Sponsored by Frederica Wilson (D-FL)
What it does
This bill would amend federal transportation law to direct the Secretary of Transportation to establish a Transit Workforce Center by awarding grants to a qualified national nonprofit organization. The Center would develop and deliver training programs, educational materials, technical assistance, and data analytics to help public transit agencies recruit, hire, train, and retain frontline workers. The Center would be required to serve transit providers across urban, suburban, rural, and Tribal areas, and to address workforce needs related to emerging technologies.
Who benefits
Frontline public transit workers (bus drivers, rail operators, maintenance technicians) who would gain access to standardized training and career development resources. Public transit agencies — especially smaller rural and Tribal operators with limited internal training capacity — that would receive technical assistance and workforce data. Transit riders who may benefit from a better-trained, more stable workforce. Nonprofit organizations with transit workforce expertise that would be eligible to receive federal grants to operate the Center. Labor unions representing transit workers, who are explicitly included as collaborators in the Center's governance.
Who is hurt
Private workforce training companies and for-profit vendors that currently provide transit training services and could face competition from a federally funded nonprofit Center.
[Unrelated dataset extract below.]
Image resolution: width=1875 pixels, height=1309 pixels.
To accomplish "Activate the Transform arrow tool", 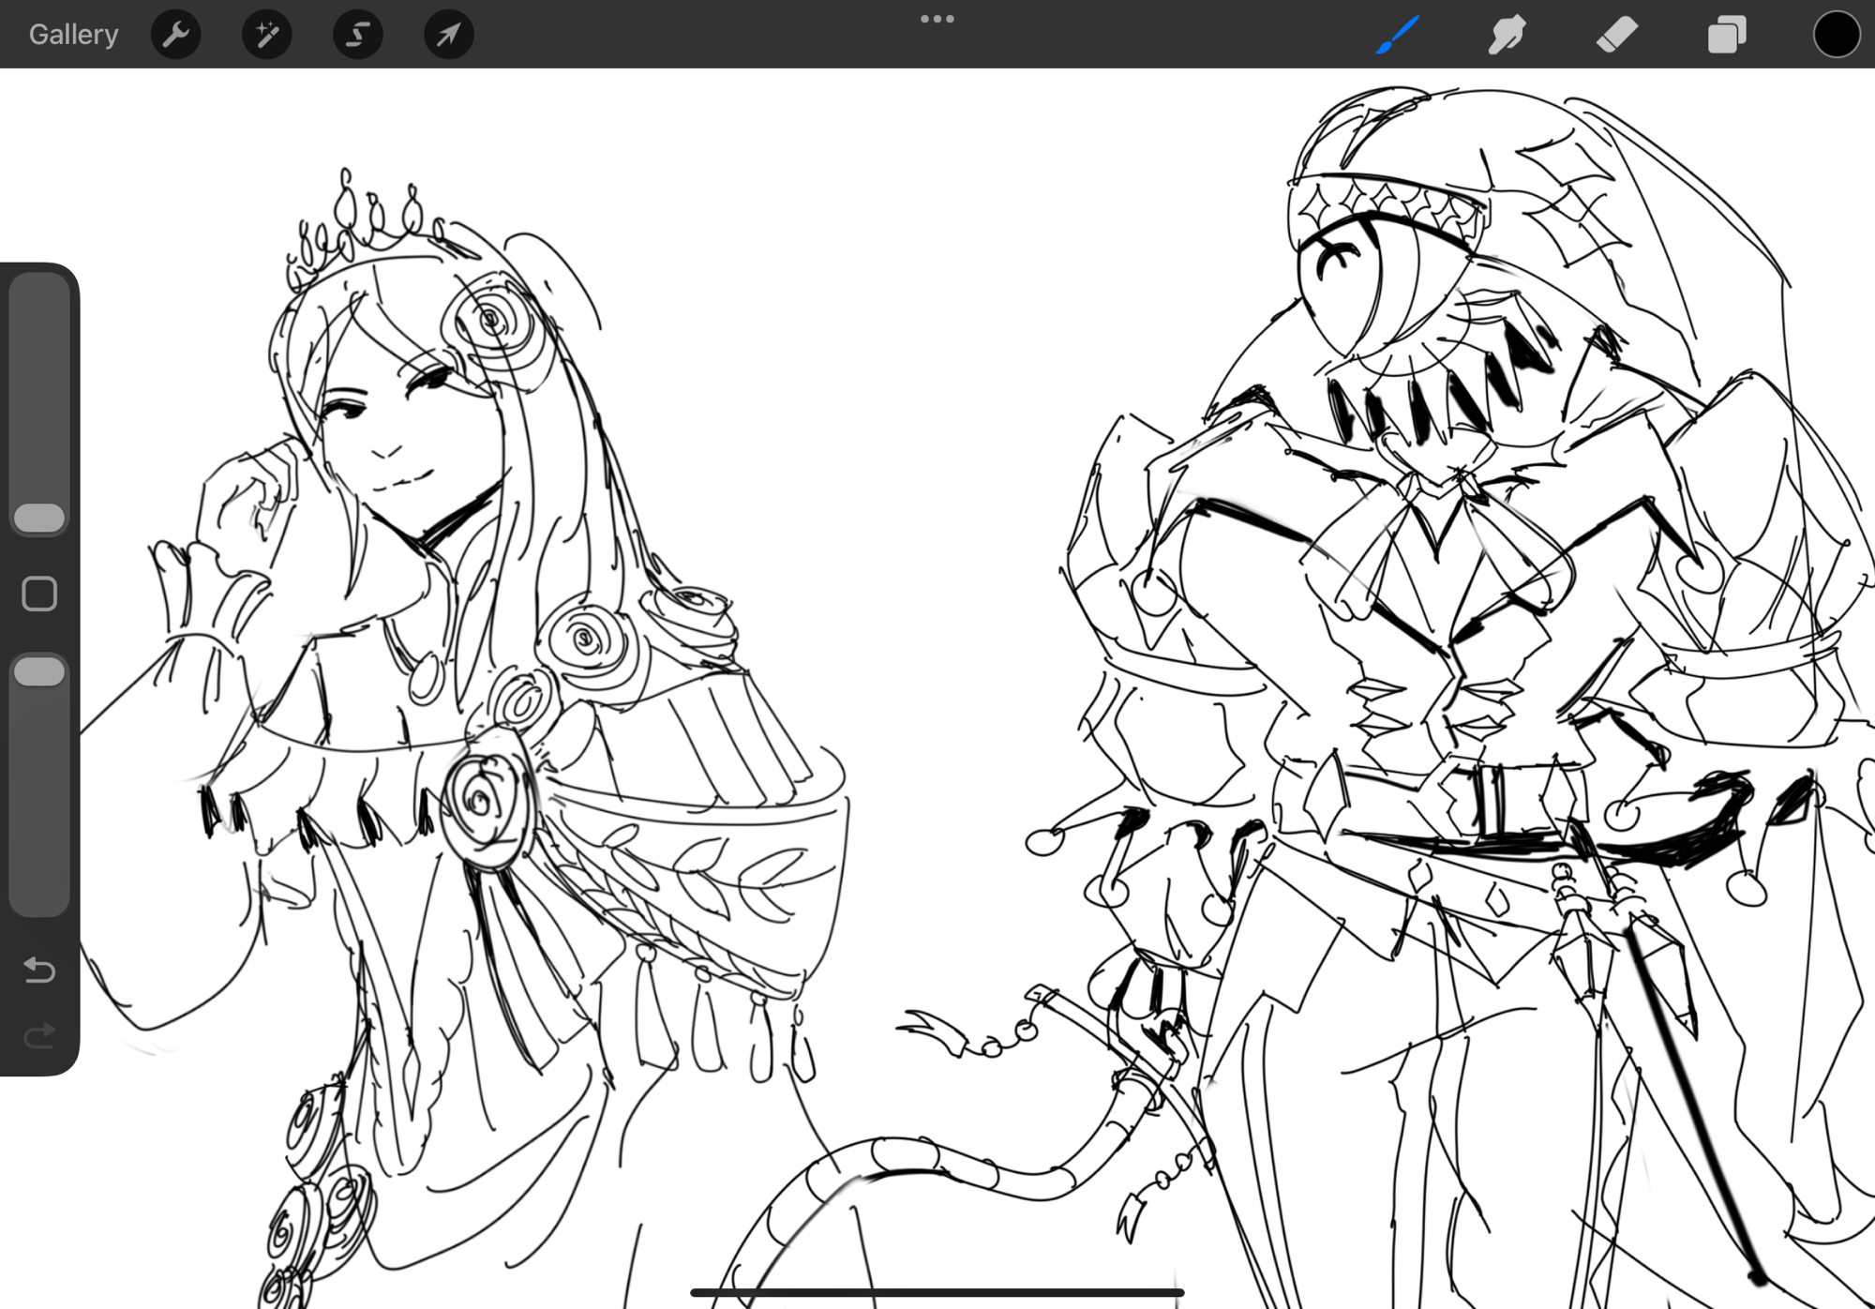I will pyautogui.click(x=448, y=35).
Transit agencies that prefer to develop their own training programs may face indirect pressure to align with Center standards. Taxpayers who would bear the cost of funding the Center, though the bill does not specify an appropriations amount. Nonprofit organizations that do not meet the bill's qualification criteria — including national reach and demonstrated transit workforce experience — would be ineligible to receive the grants.
Supporters argue
Supporters argue that the U.S. public transit industry faces a documented workforce shortage, with agencies across the country reporting difficulty recruiting and retaining bus operators and maintenance technicians, contributing to reduced service frequency and reliability. They contend that a centralized, federally supported training center would give smaller rural and Tribal transit providers access to professional development resources they cannot afford to build independently, and that labor-management partnerships built into the Center's structure would produce more durable workforce outcomes than fragmented, agency-by-agency approaches.
Opponents argue
Opponents argue that creating a new federally funded Center adds bureaucratic overhead and risks duplicating workforce development programs that already exist under the Workforce Innovation and Opportunity Act and existing FTA technical assistance programs. They contend that directing grants to a single qualifying nonprofit — one that must already operate nationally and have demonstrated transit workforce experience — effectively narrows the field to a small number of incumbents, reducing competition and potentially entrenching a favored organization with a recurring federal funding stream rather than subjecting the work to open market competition.